Cette stratégie a été développée par Olivier Noblecourt, qui était alors délégué interministériel à la lutte contre la pauvreté, et qui a quitté ces fonctions après avoir élaboré cette stratégie mais avant qu'elle n'est ait été pleinement mise en oeuvre. La délégation interministérielle est une toute petite instance, qui regroupe moins de dix personnes à effectif complet dans la délégation centrale, auxquels il faut ajouter les délégués régionaux - dont le nombre se limite à une personne par région. Vous voyez ce que cela peut vouloir dire à l'échelle d'une région comme la Nouvelle-Aquitaine ! C'est une toute petite équipe. Et en réalité, cet effectif a été plus souvent inférieur à l'effectif autorisé : certains départs n'ont été compensés qu'au bout d'un grand nombre de mois. L'institution chargée de piloter cela au niveau central et les délégués régionaux de cette institution ont donc très peu de moyens.

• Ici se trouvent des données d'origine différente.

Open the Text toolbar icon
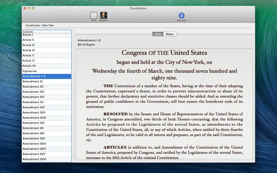This screenshot has height=173, width=277. click(x=94, y=16)
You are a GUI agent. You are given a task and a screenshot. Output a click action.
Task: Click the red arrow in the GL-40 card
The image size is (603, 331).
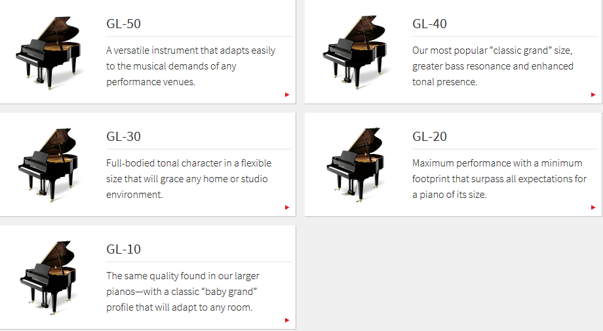point(593,94)
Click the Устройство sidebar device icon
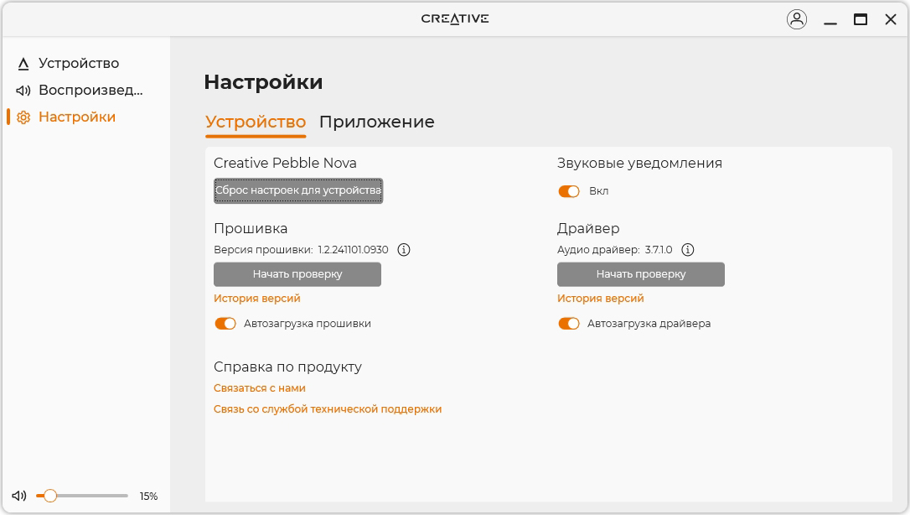910x515 pixels. 23,64
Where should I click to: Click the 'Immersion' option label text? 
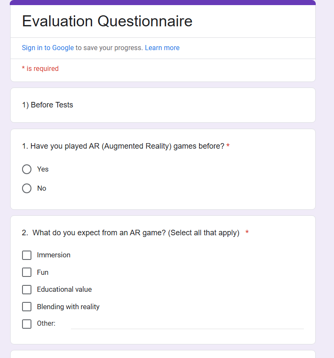coord(53,255)
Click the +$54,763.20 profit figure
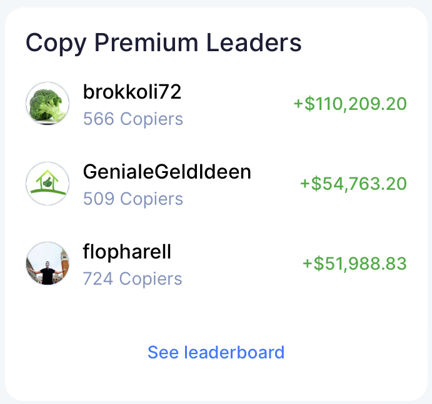This screenshot has width=432, height=404. coord(353,184)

Deuxième point : les grandes administrations qui ont cette capacité, que ce soient les administrations nationales - notamment la direction générale de la cohésion sociale - ou les services départementaux ou régionaux, n'ont pas de liens hiérarchiques ou structurels avec cette mission interministérielle. Il existe donc une stratégie globale, mais pas de cohérence de pilotage global de la stratégie au niveau de l'État.
Troisième problème : les instruments de mesure, qui relèvent souvent de collectivités départementales ou municipales, n'ont pas été mis en oeuvre. Il n'existe pas de système informatique qui permette - je pense aux petits déjeuners et aux cantines - de suivre quantitativement et effectivement la mise en oeuvre des mesures. Nous demandons à ce que soit mis en place un système qui permette de faire ce suivi. Si vous essayez de suivre une stratégie nationale qui concerne des centaines de milliers d'enfants et que vous le faites au moyen de quelques exemples illustratifs, on voit bien que ce n'est pas un suivi satisfaisant. Cela a été pour moi une source d'étonnement. Mes souvenirs de l'administration étaient que les données remontaient, étaient centralisées, et qu'on avait des instruments de suivi. L'action était plus ou moins efficace, l'évaluation de cette efficacité était plus ou moins bien assurée, mais les instruments de remontée statistique, qui sont la base de tout, sont ici incomplets, indisponibles. Cela a été pour le comité une source de frustration.